Poezja Staffa na tle współczesnych mu nurtów poetyckich



Twórczość Leopolda Staffa przypada na kilka epok: Młodą Polskę, I i II wojnę światową i okres powojenny. Dlatego też w jego twórczości odnaleźć można odbicie wielu problemów i zagadnień dotyczących różnych okresów, epok.

Poezja Staffa wyrosła z atmosfery Młodej Polski - wiele elementów charakterystycznych dla tego okresu można odnaleźć we wczesnych wierszach poety. Jednak pierwszy tomik "Sny o potędze" mimo iż nosi w sobie silne znamiona poetyki młodopolskiej z jej programową nastrojowością i estetyzmem, świadczył o wyraźnych różnicach dzielących młodego autora od ówczesnych twórców. Wprawdzie Staff zgodnie z modą epoki melancholizuje, wyraża w kunsztownie zbudowanych strofach najsubtelniejsze odczucia i stany duchowe, wiele tam jeszcze retoryki i ulubionych przez Młodą Polskę motywów smutku, mroków, zmierzchowych cieni i jesiennej nudy; ale główną tonacją "Snów o potędze" jest to, że poeta nie poddaje się nastrojom rozpaczy i zwątpienia w sens życia. Zdobywa się na wołanie o siłę, o moc ducha do walki ze złem świata; o piękne przeżycia ludzkie. Nuta prometejskiej dumy, brzmi w całym cyklu tych sonetów - zwłaszcza w "Rzeźbiarzu" i "Kowalu".

W "Snach o potędze" odnaleźć można rysy Nietzscheizmu. W "Kowalu" autor pisze, że każdy sam wykuwa swój los. Poeta aprobuje filozofię Nietzschego - siła i moc to wartości nadrzędne, mające przyszłość. Zawarte tu marzenia o potędze, myśli i uczucia można uznać za programowe dla postawy młodego Staffa przeciwstawiającego się dekadenckim schyłkowym tendencjom i kierunkom w sztuce, która gloryfikowała znużenie, zwątpienie we wszystko, rezygnację i rozpacz istnienia.

W późniejszym jednak czasie Staff uległ nastrojom dekadenckim, co wyraźnie widać w tomikach "Ptakom niebieskim", "Dzień duszy". Zwłaszcza poezje zawarte w tym drugim tomie noszą wyraźne znamiona poetyki modernistycznej. W wierszu "Deszcz jesienny", gdzie melodyka słów i rytmu odtwarza nastrój deszczowego dnia, poeta przyobleka w tą muzykę swoje myśli, stany duchowe i przelotne impresje. Pojawiają się tu słowa-klucze charakterystyczne dla dekadentów: rozpacz, żałoba, śmierć, mrok, płacz, przerażenie, pustkowie. Panuje tu rozpacz smutku i melancholii, szare i mgliste kolory stwarzają nastrojowość utworu.
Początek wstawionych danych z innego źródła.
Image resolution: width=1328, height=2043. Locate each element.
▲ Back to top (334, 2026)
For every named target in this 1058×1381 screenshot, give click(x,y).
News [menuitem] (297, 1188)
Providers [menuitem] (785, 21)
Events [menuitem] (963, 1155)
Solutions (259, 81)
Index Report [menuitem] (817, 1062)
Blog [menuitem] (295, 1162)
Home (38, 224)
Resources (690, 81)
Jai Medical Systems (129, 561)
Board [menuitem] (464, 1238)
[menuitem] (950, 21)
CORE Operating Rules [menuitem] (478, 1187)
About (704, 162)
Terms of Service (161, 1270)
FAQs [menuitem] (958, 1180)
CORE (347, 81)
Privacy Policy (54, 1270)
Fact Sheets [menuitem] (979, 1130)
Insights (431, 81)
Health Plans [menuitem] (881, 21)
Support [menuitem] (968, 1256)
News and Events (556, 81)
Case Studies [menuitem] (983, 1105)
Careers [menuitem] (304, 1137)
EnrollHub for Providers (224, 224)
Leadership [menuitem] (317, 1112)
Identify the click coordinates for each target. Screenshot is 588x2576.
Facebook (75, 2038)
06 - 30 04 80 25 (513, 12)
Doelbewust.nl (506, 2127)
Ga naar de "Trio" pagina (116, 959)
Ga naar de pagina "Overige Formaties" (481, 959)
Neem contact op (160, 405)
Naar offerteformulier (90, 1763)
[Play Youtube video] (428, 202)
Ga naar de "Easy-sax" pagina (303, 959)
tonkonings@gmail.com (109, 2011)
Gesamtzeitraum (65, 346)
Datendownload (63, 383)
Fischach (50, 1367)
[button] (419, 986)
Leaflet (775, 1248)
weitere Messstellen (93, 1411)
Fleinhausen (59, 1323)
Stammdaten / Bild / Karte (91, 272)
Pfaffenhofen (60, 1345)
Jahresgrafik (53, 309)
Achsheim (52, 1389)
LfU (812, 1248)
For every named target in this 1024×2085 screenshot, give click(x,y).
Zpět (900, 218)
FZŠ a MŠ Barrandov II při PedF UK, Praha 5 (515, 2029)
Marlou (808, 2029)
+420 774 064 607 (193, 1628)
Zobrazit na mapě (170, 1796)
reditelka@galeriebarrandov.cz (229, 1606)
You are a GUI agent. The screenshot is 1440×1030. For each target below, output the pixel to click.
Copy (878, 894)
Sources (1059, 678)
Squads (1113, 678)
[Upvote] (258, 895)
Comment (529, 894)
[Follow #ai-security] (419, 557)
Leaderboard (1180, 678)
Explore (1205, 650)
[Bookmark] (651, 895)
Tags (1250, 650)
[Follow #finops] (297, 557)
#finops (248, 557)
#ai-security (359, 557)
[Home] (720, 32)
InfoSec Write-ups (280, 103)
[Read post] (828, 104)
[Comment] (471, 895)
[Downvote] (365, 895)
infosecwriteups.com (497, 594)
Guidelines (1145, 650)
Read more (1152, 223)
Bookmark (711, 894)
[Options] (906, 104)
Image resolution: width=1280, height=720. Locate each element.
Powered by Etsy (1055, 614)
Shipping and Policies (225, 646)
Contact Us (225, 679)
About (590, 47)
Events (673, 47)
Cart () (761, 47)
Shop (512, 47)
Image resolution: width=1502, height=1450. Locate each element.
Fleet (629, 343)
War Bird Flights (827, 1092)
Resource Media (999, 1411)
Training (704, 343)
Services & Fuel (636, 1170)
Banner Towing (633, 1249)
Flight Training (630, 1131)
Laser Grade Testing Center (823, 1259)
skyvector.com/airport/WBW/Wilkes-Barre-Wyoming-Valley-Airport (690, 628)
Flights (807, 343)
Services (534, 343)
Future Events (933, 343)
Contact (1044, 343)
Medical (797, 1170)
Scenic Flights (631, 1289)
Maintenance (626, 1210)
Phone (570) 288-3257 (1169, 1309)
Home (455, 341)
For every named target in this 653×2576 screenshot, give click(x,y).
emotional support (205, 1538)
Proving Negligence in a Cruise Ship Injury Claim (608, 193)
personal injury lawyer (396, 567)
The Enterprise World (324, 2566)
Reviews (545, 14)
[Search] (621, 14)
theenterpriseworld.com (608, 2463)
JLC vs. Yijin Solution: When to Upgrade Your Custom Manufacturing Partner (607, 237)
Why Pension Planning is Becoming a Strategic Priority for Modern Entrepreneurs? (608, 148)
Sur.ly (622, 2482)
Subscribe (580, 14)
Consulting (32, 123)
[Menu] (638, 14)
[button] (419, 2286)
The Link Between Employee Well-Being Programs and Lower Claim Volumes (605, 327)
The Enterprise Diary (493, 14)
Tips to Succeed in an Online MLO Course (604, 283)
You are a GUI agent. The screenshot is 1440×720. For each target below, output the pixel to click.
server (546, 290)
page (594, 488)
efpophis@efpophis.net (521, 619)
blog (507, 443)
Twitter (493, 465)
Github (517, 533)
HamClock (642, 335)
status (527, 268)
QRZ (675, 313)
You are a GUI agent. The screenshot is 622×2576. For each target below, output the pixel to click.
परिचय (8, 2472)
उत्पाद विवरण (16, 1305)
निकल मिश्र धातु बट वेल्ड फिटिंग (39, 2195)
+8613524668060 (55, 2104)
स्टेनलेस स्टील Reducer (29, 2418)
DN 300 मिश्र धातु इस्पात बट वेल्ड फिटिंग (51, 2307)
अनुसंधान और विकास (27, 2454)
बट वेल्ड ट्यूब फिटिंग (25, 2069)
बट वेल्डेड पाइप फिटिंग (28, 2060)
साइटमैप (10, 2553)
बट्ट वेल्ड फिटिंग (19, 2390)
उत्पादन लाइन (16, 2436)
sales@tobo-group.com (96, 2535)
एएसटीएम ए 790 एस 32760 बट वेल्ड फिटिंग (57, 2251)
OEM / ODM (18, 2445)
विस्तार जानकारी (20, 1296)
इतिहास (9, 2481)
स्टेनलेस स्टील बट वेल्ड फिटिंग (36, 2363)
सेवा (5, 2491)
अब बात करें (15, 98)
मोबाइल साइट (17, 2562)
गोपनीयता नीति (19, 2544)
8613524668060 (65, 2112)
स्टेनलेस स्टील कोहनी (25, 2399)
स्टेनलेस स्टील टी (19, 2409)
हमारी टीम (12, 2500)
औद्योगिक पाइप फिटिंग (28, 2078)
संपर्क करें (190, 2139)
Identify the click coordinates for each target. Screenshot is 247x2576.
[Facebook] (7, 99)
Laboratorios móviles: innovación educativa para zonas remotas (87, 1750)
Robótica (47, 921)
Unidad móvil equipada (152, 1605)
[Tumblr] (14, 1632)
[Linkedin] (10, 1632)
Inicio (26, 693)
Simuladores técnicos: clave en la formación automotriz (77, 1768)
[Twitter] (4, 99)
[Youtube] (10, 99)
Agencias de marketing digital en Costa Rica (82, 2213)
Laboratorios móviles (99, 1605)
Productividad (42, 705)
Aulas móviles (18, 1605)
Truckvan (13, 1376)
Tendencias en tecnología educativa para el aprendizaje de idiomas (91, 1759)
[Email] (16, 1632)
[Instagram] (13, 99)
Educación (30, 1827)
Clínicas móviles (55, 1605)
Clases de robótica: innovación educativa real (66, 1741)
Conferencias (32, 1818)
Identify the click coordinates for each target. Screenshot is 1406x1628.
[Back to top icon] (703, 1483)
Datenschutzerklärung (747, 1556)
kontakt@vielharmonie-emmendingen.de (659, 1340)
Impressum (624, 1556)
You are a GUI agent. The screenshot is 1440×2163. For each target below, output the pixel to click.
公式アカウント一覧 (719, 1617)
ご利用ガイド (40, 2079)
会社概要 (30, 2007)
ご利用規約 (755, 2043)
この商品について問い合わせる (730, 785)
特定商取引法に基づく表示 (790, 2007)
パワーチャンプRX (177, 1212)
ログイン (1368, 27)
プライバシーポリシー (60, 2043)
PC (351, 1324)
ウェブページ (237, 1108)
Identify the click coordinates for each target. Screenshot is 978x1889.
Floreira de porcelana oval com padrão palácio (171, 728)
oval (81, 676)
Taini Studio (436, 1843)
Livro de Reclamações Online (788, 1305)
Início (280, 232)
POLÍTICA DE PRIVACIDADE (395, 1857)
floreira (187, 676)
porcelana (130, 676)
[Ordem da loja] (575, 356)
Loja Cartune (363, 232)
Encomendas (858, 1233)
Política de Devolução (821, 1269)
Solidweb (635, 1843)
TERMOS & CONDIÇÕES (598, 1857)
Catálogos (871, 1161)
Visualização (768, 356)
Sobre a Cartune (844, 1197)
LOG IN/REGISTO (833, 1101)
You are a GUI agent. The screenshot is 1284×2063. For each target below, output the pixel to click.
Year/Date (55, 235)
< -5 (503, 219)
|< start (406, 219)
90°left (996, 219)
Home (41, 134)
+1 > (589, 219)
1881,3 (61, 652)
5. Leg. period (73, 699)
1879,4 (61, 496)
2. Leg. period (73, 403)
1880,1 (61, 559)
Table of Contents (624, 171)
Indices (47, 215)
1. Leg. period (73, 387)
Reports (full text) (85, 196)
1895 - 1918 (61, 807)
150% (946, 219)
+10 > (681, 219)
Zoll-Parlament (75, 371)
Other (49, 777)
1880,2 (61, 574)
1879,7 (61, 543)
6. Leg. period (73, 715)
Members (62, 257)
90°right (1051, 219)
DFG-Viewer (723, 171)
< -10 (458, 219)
Utworem reprezentatywnym dla ówczesnej maniery poetyckiej może być "Wejmuta" z cyklu "Przez mrok" - wiersz pełen patosu, żałości, tęsknoty i bólu wypełniających serce poety, który słucha ponurego szumu sosny wejmuty.

Lata 1908-1914 przynoszą w twórczości Staffa dalsze poetyckie plony. Ukazują się tomy: "Gałąź kwitnąca", "Uśmiechy godzin", "W cieniu miecza", "Łabędź i lira". Jest to poezja pogodna, nie ma w niej odbicia konfliktów, ani przeczucia nadciągającej katastrofy wojennej. Poeta trzymał się z dala od tych problemów jakby wiedząc, że w innej sferze ludzkich przeżyć jego poezja zdoła osiągnąć wielkość i doskonałość:

 
"Znam gorycz i zawody, wiem co ból i troska
Złuda miłości, zwątpień, mroku, tęsknot, rozbić
A jednak śpiewać będę wam Pochwałę Życia ..."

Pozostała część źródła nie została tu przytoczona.